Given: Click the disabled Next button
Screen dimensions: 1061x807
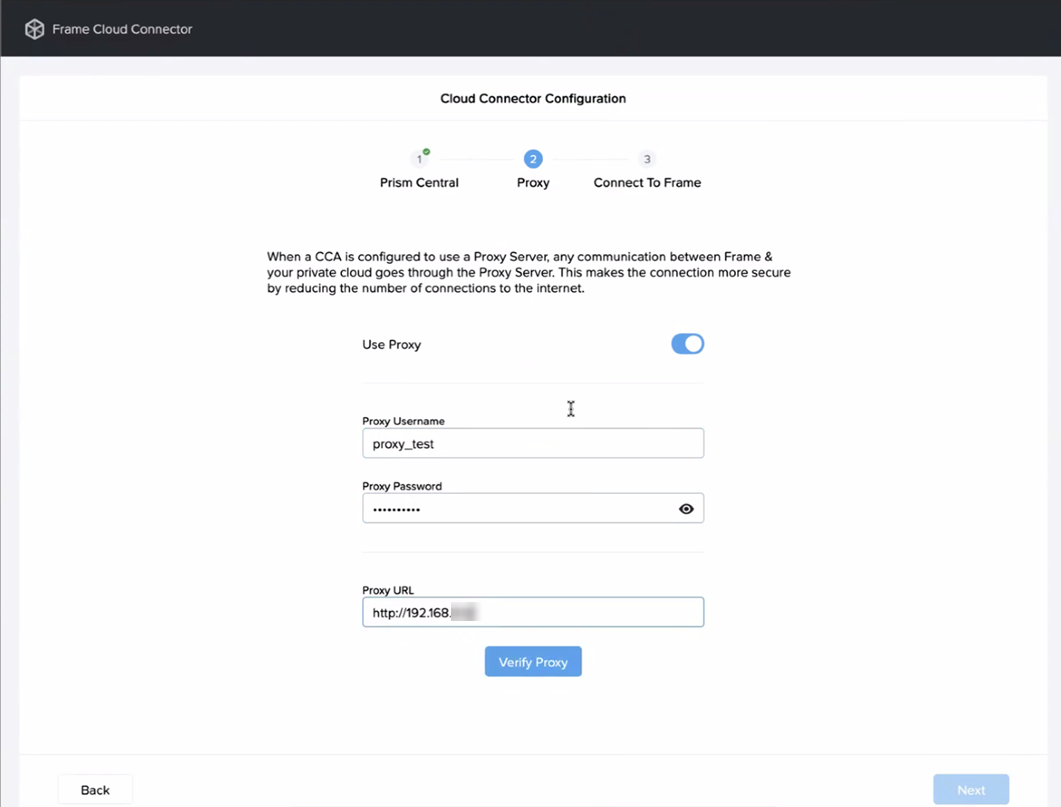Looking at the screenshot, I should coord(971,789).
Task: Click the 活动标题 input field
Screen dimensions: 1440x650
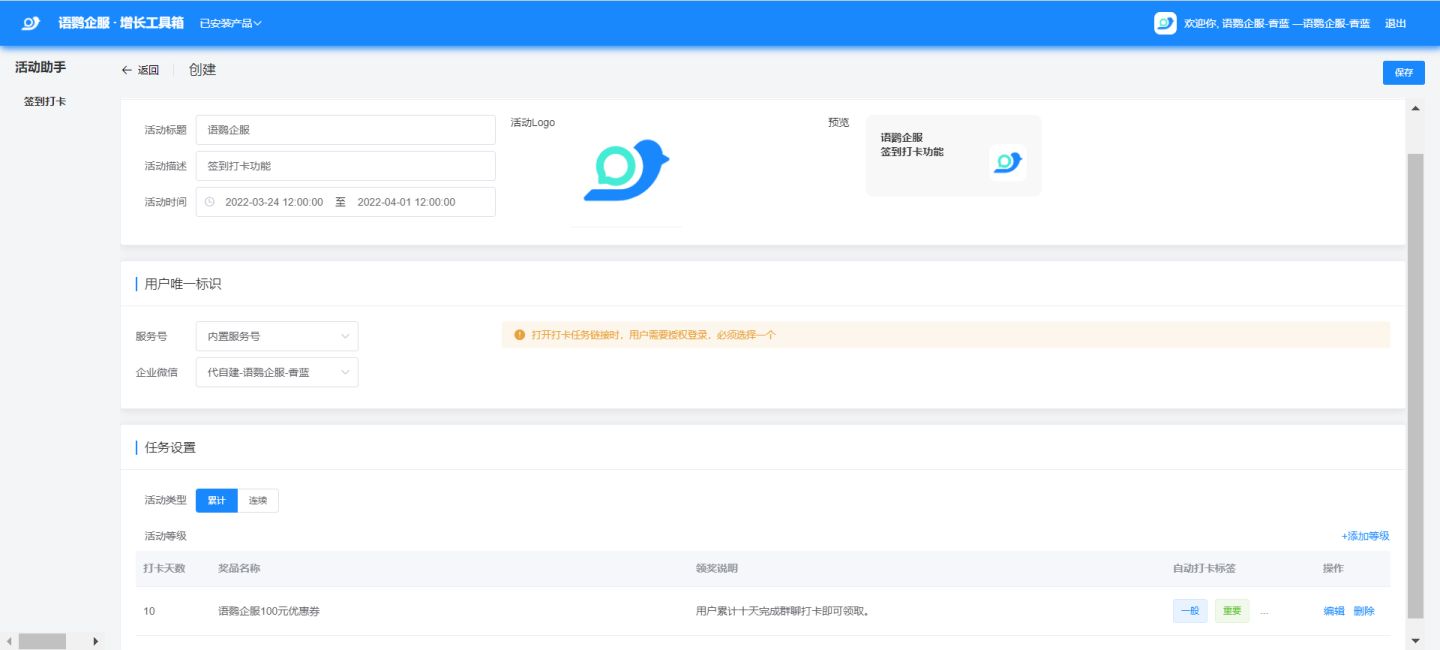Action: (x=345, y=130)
--
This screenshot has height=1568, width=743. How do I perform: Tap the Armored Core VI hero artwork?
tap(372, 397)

- Exercise objective: Repeat the lines of the records word for word, starting at the line containing "Given: Click the disabled Next button" and ending at the line containing "Action: (x=345, y=130)". Leave out the pictures.

- Solution:
Given: Click the disabled Next button
Screen dimensions: 1061x807
Looking at the screenshot, I should coord(971,789).
Task: Click the 活动标题 input field
Screen dimensions: 1440x650
Action: (x=345, y=130)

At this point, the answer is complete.